• What is required
Copy out exactly the lines from the one containing "Given: Click the Help! button" to the last line of the records below, both included, and leave out any pictures.

• Extracted entries
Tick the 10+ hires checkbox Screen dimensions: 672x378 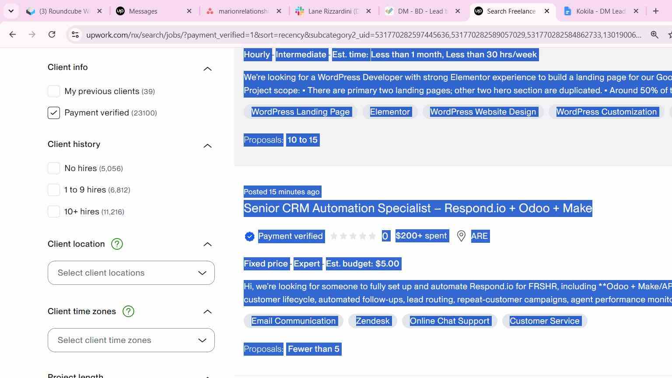pos(54,212)
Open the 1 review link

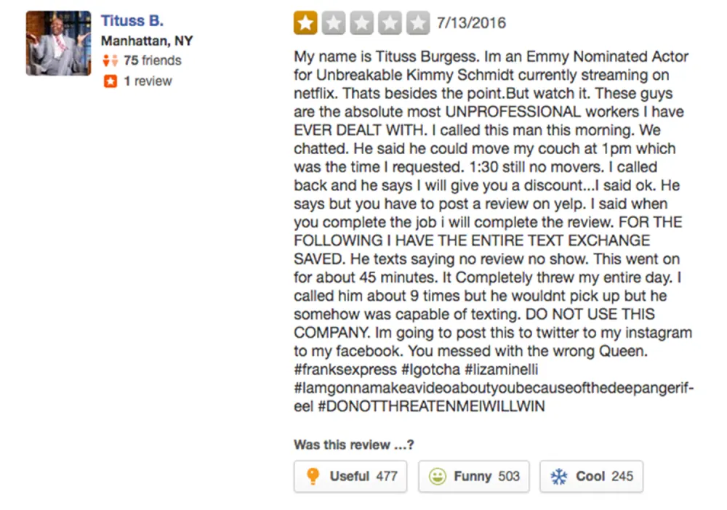coord(148,81)
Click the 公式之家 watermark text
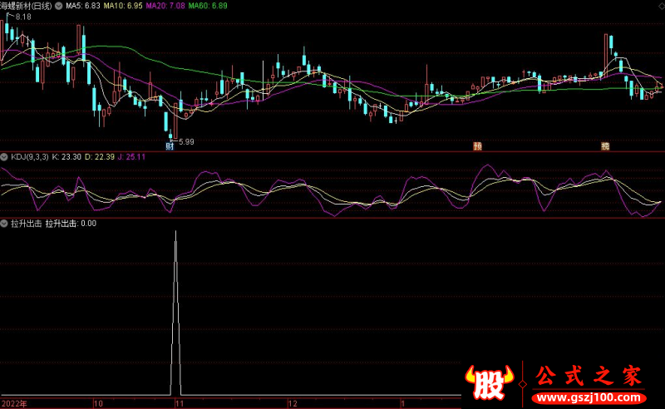Screen dimensions: 665x409 point(588,375)
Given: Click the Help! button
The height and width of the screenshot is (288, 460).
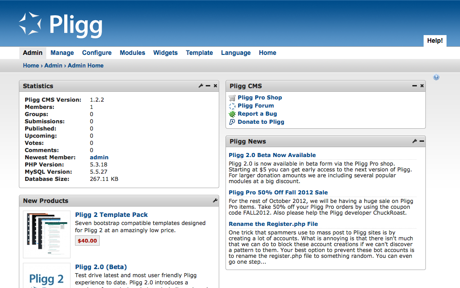Looking at the screenshot, I should coord(434,41).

• Result of this exercise
Given: Click the Help! button
The height and width of the screenshot is (288, 460).
Looking at the screenshot, I should coord(434,41).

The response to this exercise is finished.